Techniques Happiness > Devoted Service

Description | Discussion | See also

 

Description

A respectable and sometimes surprising route to happiness is through service to others.

This may be in a small way, helping people where you can. It may be in a public career such as teaching and it may entail (but does not require) privation and personal sacrifice.

Service starts with respect and care for other people. It does not mean putting yourself lower than them but it also does not mean taking a position of superiority.

Being other-focused requires empathy, being able to sense their emotions. You should seek to stand in their shoes and see things from their point of view. See to understand their beliefs and values and why they hold these. It is difficult to dislike another person you truly understand.

Discussion

Happiness through others is a vicarious activity. When you see their joy, you can bask in the reflected pleasure, taking private comfort in the knowledge that you are engaging in work that is socially very respectable.

One reason that connecting with others is that it expands our sense of identity as we expand our 'selves' into their 'selves', making one larger 'virtual person'.

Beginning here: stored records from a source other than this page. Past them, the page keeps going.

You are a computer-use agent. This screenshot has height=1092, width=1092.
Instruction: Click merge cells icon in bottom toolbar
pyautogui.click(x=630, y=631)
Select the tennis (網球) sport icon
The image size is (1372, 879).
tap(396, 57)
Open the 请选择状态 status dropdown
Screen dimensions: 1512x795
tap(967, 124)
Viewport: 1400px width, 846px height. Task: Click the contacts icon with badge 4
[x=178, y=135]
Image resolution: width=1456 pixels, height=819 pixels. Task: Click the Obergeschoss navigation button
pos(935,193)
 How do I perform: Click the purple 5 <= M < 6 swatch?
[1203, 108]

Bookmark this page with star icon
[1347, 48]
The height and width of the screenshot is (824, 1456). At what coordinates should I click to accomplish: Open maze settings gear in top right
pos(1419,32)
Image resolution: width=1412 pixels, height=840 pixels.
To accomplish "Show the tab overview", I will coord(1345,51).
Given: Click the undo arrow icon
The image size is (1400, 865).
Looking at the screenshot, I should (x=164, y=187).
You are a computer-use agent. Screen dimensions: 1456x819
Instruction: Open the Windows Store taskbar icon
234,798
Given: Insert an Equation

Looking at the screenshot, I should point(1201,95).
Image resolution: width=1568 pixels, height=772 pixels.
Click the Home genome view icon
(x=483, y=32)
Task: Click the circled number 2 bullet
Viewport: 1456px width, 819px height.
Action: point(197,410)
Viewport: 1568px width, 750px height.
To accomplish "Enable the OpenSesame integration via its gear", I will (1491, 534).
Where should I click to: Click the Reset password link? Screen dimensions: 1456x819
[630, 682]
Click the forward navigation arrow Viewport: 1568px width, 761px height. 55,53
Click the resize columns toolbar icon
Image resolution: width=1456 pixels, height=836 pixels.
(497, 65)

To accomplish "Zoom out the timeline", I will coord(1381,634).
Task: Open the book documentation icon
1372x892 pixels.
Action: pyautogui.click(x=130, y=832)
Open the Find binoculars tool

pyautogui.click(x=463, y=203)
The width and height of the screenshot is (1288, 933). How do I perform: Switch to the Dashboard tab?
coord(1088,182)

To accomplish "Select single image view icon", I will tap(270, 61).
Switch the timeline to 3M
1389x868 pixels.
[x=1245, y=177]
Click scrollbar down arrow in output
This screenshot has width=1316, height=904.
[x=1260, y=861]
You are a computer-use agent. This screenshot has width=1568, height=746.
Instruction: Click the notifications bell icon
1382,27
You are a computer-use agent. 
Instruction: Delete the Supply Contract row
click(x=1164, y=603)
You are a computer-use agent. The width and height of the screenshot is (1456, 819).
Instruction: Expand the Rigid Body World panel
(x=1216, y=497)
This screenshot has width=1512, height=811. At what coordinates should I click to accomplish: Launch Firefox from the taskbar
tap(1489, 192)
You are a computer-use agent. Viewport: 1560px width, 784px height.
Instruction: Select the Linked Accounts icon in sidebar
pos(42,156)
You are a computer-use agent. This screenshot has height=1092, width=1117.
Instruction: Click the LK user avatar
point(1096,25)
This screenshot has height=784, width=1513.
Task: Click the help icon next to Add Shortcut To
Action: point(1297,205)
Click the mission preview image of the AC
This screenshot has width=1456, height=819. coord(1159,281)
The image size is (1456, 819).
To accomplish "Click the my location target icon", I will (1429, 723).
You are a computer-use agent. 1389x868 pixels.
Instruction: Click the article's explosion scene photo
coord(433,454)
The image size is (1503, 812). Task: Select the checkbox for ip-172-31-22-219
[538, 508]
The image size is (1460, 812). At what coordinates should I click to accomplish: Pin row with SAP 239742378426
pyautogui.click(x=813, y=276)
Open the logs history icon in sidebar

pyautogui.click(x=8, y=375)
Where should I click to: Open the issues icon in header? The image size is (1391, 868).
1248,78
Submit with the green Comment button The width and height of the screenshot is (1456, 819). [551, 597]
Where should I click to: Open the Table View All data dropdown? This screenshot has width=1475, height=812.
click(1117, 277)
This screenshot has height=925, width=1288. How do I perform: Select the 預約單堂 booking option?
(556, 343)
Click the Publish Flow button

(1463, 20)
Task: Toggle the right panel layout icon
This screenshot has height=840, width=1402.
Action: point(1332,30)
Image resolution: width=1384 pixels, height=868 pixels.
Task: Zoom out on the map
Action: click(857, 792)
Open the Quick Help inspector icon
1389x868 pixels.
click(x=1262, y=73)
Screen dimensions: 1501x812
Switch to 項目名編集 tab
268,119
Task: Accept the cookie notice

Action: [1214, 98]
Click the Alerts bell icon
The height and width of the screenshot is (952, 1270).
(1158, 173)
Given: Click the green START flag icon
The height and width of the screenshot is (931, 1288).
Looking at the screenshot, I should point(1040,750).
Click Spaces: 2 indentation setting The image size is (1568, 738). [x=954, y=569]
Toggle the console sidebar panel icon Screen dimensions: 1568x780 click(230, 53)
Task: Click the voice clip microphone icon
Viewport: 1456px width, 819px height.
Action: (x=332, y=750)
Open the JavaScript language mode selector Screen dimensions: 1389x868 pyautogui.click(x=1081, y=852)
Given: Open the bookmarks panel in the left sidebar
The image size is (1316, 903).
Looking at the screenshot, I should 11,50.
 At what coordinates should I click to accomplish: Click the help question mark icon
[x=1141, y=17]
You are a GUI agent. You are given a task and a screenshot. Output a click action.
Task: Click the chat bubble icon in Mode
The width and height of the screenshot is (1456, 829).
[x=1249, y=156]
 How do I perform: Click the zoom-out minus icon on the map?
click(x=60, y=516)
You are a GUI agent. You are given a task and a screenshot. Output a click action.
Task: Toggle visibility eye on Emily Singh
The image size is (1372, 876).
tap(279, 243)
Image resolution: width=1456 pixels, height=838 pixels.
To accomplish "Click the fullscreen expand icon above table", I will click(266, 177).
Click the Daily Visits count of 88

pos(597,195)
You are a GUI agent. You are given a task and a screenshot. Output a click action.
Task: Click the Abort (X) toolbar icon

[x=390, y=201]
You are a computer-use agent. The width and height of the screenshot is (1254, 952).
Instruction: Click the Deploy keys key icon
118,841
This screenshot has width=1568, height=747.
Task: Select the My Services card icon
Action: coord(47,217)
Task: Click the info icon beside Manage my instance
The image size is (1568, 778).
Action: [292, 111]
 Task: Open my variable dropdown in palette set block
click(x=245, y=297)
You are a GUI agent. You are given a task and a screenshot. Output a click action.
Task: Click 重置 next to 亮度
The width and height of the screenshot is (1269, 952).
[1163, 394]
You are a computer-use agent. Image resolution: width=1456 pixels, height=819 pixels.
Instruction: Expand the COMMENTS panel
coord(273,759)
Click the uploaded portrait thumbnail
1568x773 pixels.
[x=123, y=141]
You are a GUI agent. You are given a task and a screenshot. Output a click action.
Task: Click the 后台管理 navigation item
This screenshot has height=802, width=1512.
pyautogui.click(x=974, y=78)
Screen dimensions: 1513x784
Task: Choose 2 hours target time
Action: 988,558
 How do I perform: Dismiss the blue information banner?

It is said that 'what goes around, comes around' and 'as you sow, so also shall you reap'. Service can be a powerful way of building personal security. When you help others, then the likelihood of others helping you also increases. If you have helped a hundred people, then all it takes is one to help you when you need assistance.

A classic example of joyful service to others is Mother Teresa's lifetime work in Calcutta. And she is far from alone: many have spent much of their lives helping the poor, the needy and just the public at large. Despite what many appear to become, politicians may well start from a desire to serve and a number do sustain integrity in this cause throughout their political careers.

There is even neural proof that helping others brings happiness. Harbaugh et al. (2007) showed people pictures of their taxes being used to help others and them to donate to charity. Both when they saw others being helped and when they donated. their caudate nucleus and nucleus accumbens, both of which are activated when basic neds are met, lit up on an fMRI scan.

See also

Prosocial Behavior

 

Harbaugh, W.T., Mayr, U. and Burghart, D.R. (2007). Neural Responses to Taxation and Voluntary Giving Reveal Motives for Charitable Donations, Science, 316, 5831, 1622-1625

 

Lyubomirsky, S., Sheldon, K. M., & Schkade, D. (2005). Pursuing happiness: The architecture of sustainable change. Review of General Psychology, 9(2), 111-131.